Exactly the lines from the opening of the records through the line containing "Skolgatan, Ljungby (220, 1470)" should be copied, with both included.

= = = = = = =

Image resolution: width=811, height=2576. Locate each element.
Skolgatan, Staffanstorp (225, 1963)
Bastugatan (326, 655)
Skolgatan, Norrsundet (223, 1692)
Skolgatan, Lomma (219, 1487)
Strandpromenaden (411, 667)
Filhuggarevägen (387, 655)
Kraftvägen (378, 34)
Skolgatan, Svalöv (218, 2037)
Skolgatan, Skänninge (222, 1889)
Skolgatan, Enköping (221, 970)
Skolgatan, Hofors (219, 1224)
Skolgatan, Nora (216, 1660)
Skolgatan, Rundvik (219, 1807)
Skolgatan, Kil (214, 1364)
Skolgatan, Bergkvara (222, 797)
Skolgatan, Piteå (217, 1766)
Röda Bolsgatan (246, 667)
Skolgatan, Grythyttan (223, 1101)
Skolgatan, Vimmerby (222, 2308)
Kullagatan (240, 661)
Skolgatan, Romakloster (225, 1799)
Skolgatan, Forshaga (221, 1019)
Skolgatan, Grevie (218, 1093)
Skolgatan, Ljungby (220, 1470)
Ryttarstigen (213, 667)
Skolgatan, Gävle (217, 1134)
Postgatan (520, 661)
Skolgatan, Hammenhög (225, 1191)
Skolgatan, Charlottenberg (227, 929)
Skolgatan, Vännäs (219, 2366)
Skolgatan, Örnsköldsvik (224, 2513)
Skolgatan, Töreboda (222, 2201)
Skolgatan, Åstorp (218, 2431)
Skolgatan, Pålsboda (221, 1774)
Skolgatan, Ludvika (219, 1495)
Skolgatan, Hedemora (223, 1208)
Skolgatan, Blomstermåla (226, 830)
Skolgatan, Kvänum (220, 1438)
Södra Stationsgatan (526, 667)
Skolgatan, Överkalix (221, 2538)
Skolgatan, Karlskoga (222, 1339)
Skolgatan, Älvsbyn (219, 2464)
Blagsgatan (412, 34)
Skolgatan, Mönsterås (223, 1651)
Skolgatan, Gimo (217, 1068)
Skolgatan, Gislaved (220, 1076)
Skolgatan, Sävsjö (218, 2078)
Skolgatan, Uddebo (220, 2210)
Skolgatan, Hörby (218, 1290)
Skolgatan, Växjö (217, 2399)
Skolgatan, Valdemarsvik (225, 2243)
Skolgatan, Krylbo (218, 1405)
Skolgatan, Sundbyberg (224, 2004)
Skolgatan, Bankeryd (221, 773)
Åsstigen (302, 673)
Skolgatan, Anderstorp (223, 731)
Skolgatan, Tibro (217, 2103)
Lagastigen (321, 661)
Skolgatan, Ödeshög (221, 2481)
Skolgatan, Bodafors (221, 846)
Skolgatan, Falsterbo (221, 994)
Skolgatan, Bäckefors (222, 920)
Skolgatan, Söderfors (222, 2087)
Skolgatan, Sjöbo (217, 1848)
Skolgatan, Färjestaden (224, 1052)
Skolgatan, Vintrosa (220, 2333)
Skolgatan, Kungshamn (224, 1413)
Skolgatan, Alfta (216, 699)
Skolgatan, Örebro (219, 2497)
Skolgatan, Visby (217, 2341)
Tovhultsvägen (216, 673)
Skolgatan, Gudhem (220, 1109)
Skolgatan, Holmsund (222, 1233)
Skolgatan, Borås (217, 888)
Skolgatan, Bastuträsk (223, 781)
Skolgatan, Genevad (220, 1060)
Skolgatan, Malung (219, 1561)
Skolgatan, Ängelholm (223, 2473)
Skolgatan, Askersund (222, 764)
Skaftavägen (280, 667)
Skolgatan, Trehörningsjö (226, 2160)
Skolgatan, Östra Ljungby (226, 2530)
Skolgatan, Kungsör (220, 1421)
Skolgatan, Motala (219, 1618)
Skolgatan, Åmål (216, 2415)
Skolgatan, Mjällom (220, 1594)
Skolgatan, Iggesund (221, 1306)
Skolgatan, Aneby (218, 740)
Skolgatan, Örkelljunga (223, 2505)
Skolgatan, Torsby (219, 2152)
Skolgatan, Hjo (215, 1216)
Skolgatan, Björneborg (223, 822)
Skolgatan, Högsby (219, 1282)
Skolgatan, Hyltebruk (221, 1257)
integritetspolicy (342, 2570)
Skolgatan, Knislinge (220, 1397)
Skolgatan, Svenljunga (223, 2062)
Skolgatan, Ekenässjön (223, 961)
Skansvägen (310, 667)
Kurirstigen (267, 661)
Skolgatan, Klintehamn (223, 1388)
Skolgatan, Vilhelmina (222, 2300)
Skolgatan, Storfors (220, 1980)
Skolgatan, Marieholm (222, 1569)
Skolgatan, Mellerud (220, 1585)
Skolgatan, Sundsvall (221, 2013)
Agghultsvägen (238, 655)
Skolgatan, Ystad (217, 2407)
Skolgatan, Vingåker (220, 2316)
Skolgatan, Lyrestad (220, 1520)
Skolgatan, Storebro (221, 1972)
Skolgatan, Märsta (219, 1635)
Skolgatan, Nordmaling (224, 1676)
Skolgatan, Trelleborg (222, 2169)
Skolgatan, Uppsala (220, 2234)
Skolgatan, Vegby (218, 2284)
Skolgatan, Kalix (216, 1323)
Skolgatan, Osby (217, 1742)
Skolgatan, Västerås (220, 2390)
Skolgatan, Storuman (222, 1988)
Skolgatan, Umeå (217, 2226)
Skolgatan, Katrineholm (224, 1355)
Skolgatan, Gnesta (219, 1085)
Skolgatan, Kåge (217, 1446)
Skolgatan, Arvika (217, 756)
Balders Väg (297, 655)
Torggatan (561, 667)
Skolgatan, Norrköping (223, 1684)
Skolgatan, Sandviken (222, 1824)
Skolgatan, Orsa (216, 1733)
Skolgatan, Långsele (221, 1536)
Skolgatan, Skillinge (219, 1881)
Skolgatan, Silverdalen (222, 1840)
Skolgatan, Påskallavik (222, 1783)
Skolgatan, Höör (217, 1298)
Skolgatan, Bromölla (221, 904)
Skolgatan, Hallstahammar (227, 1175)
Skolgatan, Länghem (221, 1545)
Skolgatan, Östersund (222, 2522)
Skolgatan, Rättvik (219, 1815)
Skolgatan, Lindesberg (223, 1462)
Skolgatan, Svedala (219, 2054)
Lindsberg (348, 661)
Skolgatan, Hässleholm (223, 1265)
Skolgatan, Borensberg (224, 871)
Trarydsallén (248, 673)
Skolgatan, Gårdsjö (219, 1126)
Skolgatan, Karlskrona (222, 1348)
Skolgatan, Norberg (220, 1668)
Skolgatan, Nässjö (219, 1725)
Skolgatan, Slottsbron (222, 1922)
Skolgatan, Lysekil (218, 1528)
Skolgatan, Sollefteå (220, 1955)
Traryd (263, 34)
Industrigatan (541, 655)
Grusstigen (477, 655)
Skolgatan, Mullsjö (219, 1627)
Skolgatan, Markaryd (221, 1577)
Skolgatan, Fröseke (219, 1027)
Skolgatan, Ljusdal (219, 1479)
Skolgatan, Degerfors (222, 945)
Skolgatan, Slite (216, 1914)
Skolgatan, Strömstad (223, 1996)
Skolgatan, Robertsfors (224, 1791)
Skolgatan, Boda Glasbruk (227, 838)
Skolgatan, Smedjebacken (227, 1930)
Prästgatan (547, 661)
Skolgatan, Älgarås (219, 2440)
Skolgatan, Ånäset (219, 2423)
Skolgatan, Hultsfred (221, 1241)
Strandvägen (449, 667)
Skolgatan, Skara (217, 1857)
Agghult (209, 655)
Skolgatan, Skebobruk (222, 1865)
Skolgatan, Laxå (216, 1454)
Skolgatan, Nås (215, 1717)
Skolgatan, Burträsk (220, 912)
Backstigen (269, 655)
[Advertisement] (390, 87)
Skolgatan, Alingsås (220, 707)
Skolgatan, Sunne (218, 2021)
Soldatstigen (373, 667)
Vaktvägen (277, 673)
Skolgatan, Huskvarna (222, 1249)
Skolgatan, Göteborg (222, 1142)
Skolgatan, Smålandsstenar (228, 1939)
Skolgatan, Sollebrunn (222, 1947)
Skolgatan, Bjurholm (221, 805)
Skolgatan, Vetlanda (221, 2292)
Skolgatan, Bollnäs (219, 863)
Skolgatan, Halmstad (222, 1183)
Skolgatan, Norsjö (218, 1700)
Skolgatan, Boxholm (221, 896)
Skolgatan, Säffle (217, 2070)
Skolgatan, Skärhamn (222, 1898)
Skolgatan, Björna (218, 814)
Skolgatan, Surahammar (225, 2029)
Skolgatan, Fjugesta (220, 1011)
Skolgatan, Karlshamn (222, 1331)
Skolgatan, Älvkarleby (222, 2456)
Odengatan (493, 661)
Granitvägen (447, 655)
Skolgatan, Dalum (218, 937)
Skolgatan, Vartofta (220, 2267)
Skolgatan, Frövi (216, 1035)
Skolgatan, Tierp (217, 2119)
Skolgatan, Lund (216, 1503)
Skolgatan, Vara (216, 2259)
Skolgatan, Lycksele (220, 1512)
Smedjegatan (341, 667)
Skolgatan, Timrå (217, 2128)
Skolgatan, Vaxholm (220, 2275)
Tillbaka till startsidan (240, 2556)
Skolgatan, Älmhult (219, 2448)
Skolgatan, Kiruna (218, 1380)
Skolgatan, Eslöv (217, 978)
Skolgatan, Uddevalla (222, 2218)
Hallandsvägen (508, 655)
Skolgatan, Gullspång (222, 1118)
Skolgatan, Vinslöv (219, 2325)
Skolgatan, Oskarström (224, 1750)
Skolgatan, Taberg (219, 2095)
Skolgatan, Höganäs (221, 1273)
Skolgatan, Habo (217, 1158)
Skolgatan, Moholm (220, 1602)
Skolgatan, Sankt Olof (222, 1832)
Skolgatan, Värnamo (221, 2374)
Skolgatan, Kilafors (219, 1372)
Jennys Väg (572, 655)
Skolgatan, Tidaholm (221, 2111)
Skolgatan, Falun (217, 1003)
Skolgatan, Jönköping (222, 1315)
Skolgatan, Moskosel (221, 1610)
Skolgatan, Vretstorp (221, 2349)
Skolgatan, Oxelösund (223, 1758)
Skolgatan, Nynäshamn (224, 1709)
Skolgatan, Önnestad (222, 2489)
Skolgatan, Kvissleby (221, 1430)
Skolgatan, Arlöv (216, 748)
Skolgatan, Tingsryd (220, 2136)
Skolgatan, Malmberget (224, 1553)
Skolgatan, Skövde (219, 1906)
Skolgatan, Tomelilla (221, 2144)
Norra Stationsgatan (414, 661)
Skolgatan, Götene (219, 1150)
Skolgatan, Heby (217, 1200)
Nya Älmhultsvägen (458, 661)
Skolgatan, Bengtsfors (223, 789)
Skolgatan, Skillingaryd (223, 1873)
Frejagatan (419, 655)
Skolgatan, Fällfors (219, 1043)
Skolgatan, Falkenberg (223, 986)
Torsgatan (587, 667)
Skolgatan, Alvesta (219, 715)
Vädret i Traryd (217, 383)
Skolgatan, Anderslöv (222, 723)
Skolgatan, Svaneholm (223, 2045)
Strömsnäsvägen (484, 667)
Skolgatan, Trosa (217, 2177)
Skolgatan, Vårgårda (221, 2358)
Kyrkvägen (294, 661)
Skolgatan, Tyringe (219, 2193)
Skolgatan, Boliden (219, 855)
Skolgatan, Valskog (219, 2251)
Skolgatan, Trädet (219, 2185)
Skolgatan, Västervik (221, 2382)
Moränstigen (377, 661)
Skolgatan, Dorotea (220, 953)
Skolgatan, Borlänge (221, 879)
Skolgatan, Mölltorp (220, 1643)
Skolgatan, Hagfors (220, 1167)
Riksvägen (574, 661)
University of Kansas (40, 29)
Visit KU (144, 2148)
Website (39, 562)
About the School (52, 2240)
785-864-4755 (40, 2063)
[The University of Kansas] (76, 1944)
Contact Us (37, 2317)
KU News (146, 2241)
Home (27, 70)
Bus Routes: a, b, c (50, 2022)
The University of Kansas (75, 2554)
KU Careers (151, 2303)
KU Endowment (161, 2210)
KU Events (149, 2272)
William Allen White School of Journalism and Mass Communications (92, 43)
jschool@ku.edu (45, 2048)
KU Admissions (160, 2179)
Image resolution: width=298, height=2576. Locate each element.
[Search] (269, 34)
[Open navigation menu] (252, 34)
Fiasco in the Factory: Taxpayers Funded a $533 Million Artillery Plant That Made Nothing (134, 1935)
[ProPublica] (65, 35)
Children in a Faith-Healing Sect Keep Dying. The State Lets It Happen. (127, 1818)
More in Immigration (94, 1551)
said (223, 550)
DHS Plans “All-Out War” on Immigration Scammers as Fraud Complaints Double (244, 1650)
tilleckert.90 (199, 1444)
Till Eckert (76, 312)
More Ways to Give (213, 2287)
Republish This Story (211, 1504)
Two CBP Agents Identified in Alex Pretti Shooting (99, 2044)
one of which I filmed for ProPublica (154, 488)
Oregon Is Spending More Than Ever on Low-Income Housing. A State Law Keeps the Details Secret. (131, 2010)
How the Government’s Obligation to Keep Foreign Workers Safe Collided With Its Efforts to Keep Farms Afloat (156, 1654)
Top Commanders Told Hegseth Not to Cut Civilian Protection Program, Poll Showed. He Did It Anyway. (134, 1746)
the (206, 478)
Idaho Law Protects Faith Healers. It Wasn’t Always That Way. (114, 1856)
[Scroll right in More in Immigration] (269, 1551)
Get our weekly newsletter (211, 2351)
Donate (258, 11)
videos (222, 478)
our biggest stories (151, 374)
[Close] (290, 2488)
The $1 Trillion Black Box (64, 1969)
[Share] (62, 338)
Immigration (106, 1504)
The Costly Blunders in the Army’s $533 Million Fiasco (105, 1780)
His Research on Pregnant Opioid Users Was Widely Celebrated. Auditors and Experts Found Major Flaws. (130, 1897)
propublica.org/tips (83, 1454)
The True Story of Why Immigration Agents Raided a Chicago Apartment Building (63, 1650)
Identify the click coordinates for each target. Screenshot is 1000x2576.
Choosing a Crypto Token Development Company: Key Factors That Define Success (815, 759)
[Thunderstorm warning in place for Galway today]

= = = = = = =

▶ OUTPUT BELOW:
Image resolution: width=811, height=2576. Locate each element.
Skolgatan, Staffanstorp (225, 1963)
Bastugatan (326, 655)
Skolgatan, Norrsundet (223, 1692)
Skolgatan, Lomma (219, 1487)
Strandpromenaden (411, 667)
Filhuggarevägen (387, 655)
Kraftvägen (378, 34)
Skolgatan, Svalöv (218, 2037)
Skolgatan, Skänninge (222, 1889)
Skolgatan, Enköping (221, 970)
Skolgatan, Hofors (219, 1224)
Skolgatan, Nora (216, 1660)
Skolgatan, Rundvik (219, 1807)
Skolgatan, Kil (214, 1364)
Skolgatan, Bergkvara (222, 797)
Skolgatan, Piteå (217, 1766)
Röda Bolsgatan (246, 667)
Skolgatan, Grythyttan (223, 1101)
Skolgatan, Vimmerby (222, 2308)
Kullagatan (240, 661)
Skolgatan, Romakloster (225, 1799)
Skolgatan, Forshaga (221, 1019)
Skolgatan, Grevie (218, 1093)
Skolgatan, Ljungby (220, 1470)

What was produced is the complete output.